I have always loved the town of Aliceville. As a young student at Samford, I preached a youth revival at First Baptist Church, Aliceville, and I fell in love with the people and the town itself. That was 1970, and since then I have been blessed to be back at First Baptist to preach there again. My wife and I stayed at a bed and breakfast during that time, and it was a real treat.
Recently, I read a review about a book which told the story of Aliceville during World War II. Guests Behind The Barbed Wire is the intriguing account of how Aliceville was transformed from a small west Alabama town into a POW camp which, at its numerical peak, was the largest of its kind in the country.
Sue Beaumont Cook, a Birmingham author who moved to the city in 1970, became very interested in the basically untold story of how Aliceville handled the unusual situation and how the prisoners themselves experienced the internment.
Construction on the camp started in 1942. At that time, the people of Aliceville felt that they were going to see Japanese prisoners come to their town. Instead, in 1943, German prisoners from the North African campaign came by train to Aliceville. They marched down the street and entered the camp as the first “guests behind the barbed wire.”
What happens over the next two years was essentially a story of coping and accommodation. The American military was very meticulous about observing the Geneva Convention concerning the fair and humane treatment of POWs. Their hope was that the news of the treatment would influence the Germans and Japanese to do the same for American POWs. Sadly, this was not what happened. The Japanese were not signers of the Geneva Convention and, although the Germans were signees, their deteriorating conditions at home left allied prisoners underfed and mistreated.
Since World War II, Aliceville has been host to several reunions for the former prisoners and the American soldiers who guarded them. The first such occasion was in 1989. I remembering reading about it in The Tuscaloosa News, while serving as pastor of First Baptist Church, Tuscaloosa. The reports from this initial reunion were most positive. Since then other such reunions have taken place. In 2003, the 60th anniversary of the opening of the camp was commemorated.
Interestingly, years before the first reunion, former prisoners from Germany made their way to Aliceville to revisit their place of imprisonment. The returnees include a doctor, who was in Birmingham for a medical meeting. He was accompanied by an American doctor friend. The German doctor toured the town, and he was impressed with the hospitality of the people. One day a Catholic priest, who had been a prisoner during the war, arrived in Aliceville to pay a visit to the place where he spent some of his youthful years during World War II.

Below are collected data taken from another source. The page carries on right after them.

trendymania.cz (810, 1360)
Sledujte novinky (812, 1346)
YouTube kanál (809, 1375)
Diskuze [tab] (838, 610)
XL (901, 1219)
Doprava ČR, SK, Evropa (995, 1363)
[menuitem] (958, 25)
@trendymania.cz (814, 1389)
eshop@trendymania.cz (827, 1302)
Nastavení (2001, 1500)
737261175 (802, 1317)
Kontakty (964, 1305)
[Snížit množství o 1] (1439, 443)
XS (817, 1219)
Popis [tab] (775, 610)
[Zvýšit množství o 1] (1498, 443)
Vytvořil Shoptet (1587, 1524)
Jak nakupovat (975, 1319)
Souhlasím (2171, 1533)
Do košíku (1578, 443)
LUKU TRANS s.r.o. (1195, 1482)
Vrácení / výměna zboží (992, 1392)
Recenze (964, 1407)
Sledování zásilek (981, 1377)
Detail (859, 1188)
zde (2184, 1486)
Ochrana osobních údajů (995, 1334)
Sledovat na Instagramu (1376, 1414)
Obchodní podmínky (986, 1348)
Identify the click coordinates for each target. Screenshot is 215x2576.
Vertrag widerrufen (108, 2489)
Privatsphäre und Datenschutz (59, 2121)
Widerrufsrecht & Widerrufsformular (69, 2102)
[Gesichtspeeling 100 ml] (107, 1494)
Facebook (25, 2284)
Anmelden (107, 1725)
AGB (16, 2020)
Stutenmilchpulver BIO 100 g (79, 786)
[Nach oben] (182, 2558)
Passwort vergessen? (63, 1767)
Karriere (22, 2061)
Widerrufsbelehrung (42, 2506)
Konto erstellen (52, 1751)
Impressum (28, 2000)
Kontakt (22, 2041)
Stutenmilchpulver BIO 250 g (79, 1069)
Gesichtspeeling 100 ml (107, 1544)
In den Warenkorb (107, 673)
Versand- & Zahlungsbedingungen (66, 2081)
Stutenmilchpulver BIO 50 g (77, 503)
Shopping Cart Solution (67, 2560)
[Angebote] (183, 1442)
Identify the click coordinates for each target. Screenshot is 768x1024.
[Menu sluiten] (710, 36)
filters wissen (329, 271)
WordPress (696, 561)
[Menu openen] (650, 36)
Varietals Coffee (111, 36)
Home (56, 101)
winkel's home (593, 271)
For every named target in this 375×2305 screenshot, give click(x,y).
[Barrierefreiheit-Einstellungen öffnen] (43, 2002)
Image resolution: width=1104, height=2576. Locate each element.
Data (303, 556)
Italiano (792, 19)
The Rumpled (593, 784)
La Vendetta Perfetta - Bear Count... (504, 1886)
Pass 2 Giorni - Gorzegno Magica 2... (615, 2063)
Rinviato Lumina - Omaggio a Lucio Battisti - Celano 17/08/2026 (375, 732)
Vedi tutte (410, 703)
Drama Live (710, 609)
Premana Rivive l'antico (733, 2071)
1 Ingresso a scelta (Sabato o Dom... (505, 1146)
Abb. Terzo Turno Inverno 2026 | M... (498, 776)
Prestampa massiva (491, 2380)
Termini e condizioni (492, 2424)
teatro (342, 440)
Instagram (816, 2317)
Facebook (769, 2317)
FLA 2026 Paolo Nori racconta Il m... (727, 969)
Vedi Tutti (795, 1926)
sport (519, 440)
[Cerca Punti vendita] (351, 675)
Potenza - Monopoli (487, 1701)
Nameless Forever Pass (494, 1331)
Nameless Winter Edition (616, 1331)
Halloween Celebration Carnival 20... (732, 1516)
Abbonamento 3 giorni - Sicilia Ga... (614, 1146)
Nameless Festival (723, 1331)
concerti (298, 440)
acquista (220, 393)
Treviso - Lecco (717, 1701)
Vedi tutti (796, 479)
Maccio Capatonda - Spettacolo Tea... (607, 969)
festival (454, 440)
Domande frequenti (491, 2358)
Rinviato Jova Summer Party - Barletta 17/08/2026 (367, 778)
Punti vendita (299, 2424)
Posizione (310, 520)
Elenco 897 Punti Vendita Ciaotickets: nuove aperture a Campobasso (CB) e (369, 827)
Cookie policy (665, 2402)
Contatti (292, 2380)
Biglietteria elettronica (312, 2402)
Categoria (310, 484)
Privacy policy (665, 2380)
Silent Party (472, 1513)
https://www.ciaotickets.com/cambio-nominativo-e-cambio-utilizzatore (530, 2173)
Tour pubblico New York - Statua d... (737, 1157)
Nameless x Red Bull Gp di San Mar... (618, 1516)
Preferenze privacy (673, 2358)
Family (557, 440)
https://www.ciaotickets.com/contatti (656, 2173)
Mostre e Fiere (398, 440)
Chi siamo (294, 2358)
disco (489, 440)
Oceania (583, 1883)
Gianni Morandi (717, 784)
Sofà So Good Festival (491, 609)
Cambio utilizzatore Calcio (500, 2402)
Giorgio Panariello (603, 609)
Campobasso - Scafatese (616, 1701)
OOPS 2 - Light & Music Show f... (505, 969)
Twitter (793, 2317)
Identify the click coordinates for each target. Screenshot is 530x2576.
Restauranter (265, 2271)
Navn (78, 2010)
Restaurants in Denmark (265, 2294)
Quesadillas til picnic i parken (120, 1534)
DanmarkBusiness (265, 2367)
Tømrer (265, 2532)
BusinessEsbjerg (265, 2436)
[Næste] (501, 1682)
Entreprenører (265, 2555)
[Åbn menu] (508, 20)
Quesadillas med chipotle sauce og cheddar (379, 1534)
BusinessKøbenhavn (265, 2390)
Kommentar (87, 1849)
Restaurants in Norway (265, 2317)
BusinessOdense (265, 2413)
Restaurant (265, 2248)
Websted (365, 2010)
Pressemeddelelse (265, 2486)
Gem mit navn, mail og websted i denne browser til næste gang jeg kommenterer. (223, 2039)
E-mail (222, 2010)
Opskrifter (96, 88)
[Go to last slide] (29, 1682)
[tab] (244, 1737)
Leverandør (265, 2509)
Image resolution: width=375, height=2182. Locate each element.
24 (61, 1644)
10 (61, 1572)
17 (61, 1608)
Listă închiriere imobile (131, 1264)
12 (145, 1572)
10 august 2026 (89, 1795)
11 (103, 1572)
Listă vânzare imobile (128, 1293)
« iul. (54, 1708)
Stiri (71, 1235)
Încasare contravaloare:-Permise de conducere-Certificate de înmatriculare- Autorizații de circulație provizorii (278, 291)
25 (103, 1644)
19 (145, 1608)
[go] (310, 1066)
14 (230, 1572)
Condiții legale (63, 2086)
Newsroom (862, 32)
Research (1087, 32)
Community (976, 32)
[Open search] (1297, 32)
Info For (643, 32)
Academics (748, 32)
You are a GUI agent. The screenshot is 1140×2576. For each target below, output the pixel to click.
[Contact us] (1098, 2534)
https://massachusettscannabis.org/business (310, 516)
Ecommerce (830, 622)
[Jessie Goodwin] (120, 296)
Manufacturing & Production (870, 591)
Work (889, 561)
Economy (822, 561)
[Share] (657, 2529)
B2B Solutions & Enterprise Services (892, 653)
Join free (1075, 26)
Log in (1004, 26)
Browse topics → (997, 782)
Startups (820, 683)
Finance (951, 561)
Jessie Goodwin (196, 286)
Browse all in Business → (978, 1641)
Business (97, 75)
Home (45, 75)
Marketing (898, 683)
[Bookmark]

Some challenges were encountered during these days of the war. The prisoners outnumbered the population of the town by more than two to one. The number of guards assigned to the camp was never really adequate. Pro-Nazis soldiers were sent to other camps, and those who remained were the ones who did not share the radical passion of the Nazi partisans. Only a few soldiers tried to escape. Most were content to finish the war in the confines of Camp Aliceville. When they did return home, they found themselves serving the British and French in post-war rebuilding efforts. By 1948, all of the soldiers were back in Germany facing the ravages of a war-torn country. The U.S. developed the Marshall Plan, which was a way to assist their defeated foes in rebuilding their own countries.
Aliceville is one of our unique towns in Alabama. There are other captivating stories about Alabama towns which haven’t been emphasized, but I am glad this one has been so well told by Sue Beaumont Cook. I enjoyed living the story through her eyes, and it has caused me to hunger to return to Aliceville, an Alabama treasure.